Des volontaires formés comme Adriano, des équipes de MSF et d’autres ONG et des représentant.es de la santé publique grecque tentent tant bien que mal d’enrayer les flots de fausses nouvelles et de peur, et de développer des protocoles d’isolement dans l’éventualité d’un cas. Sur les îles, c’est une difficile course contre la montre qui s’annonce.
«Il y a certains endroits à Moria où il n’y a qu’un évier pour 1300 personnes», précise par voie de communiqué la Dr Hilde Vochten, coordonnatrice médicale de MSF en Grèce. «Ce serait impossible de contenir une épidémie dans des telles conditions et à ce jour nous n’avons pas vu un plan crédible de gestion d’épidémie sur les îles.»

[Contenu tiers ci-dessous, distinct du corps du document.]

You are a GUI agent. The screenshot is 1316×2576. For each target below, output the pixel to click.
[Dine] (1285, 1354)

Même en temps de crise, alors que les frontières internationales se ferment, qu’aucun navire de sauvetage ne circule en Méditerranée et la plupart des organismes internationaux ont demandé à leurs employé.es ou volontaires de revenir à la maison, des réfugiés continuent d’arriver aux camps situés sur les Iles grecques et les côtes italiennes.

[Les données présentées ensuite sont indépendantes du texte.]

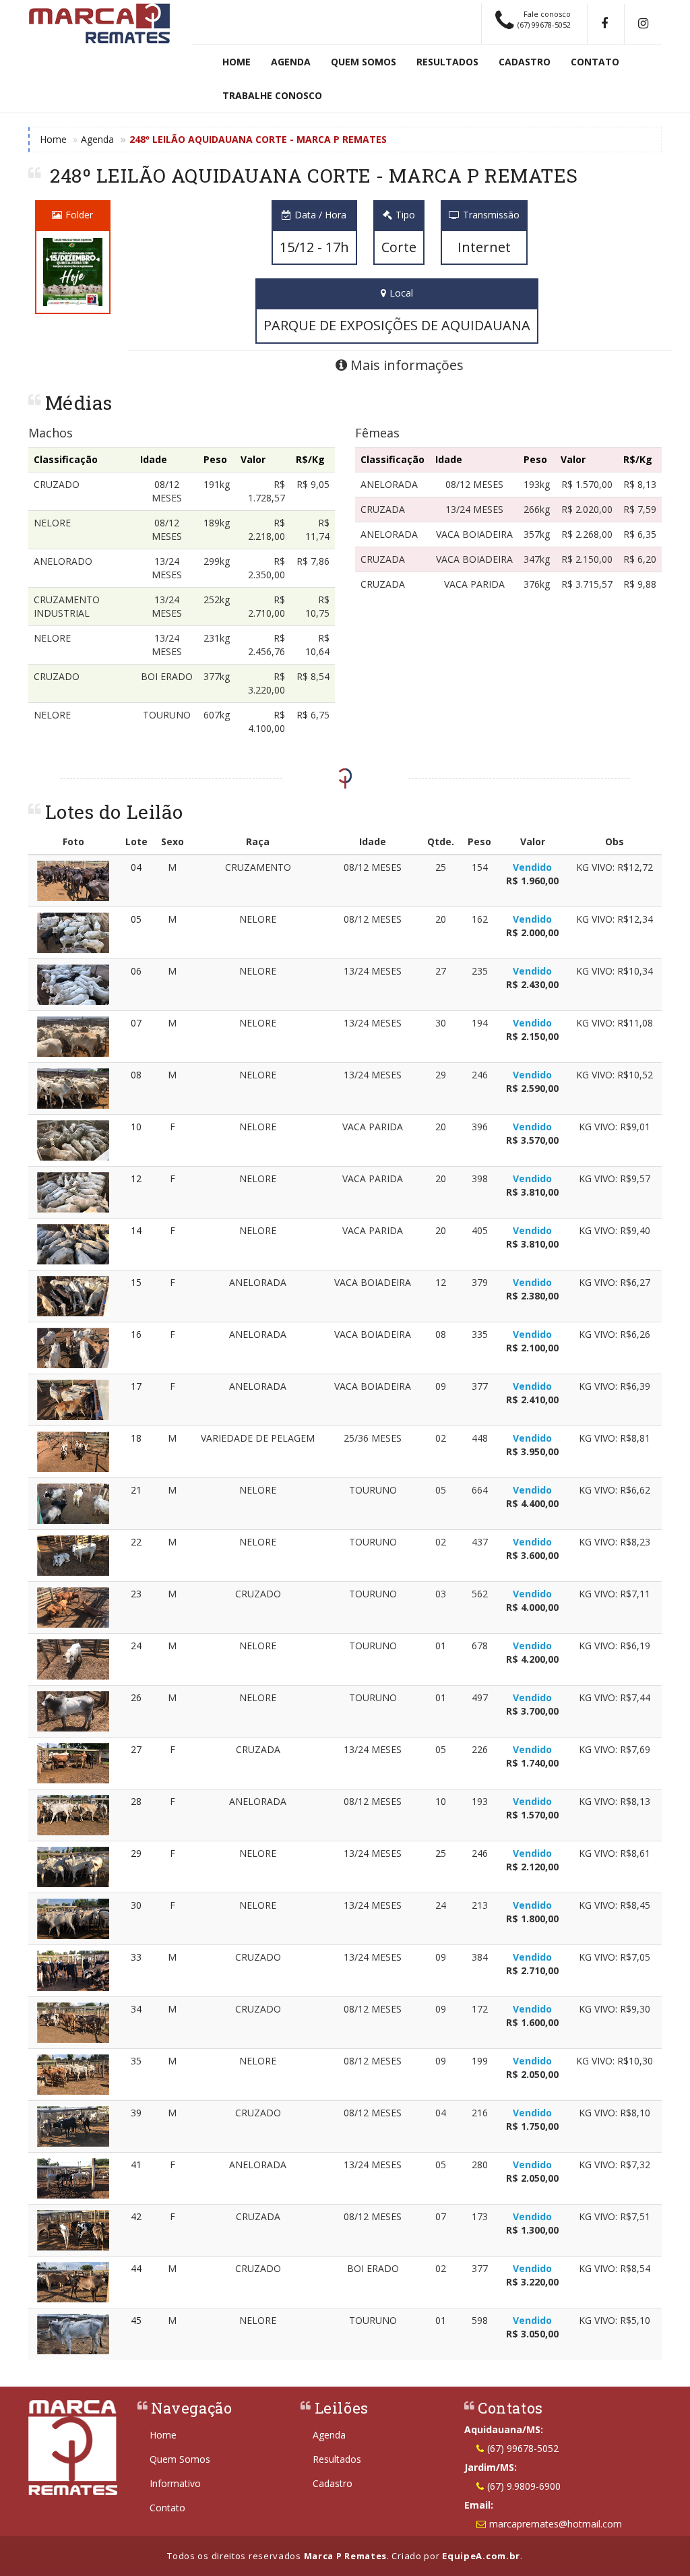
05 (136, 919)
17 (136, 1386)
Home (236, 61)
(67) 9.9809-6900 (524, 2486)
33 (136, 1957)
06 (136, 970)
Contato (595, 61)
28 (136, 1801)
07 (136, 1022)
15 (136, 1282)
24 (136, 1645)
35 (136, 2060)
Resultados (447, 61)
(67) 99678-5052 (523, 2448)
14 (136, 1230)
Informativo (175, 2483)
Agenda (291, 61)
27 (136, 1749)
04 (136, 867)
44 (136, 2268)
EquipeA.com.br (481, 2556)
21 (136, 1489)
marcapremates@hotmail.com (555, 2523)
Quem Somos (363, 61)
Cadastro (525, 61)
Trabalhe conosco (272, 95)
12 (136, 1178)
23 (136, 1593)
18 (136, 1438)
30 (136, 1905)
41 (136, 2164)
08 (136, 1074)
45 (136, 2320)
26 (136, 1697)
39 (136, 2112)
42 (136, 2216)
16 (136, 1334)
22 (136, 1541)
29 (136, 1853)
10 (136, 1126)
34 (136, 2008)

Alarm Phone, une ONG indépendante qui surveille et répertorie les sauvetages en Méditerranée, indique que cinq bateaux de réfugiés ont été repérés en Méditerranée entre le 16-22 mars, dont trois qui ont été redirigés vers les îles grecques, ajoutant plusieurs centaines de personnes aux 42 000 déjà entassées dans les divers camps.
«Nous comprenons que nous sommes dans une phase cruciale [de gestion de pandémie] et que les pays ferment leurs frontières» explique Cécile Pouilly, porte-parole du HCR, qui plaide la cause des réfugiés à un monde focalisé par l’impact de la pandémie dans leurs propres pays.
«Mais les guerres ne se sont pas arrêtées. Les gens vont continuer à fuir pour leurs vies. Les virus ne discriminent pas… si on n’offre pas des soins aux populations vulnérables, on met à risque la santé des personnes réfugiées et la santé de tout le monde.»
Le Service d’asile grec n’a pas répondu à nos tentatives de contact.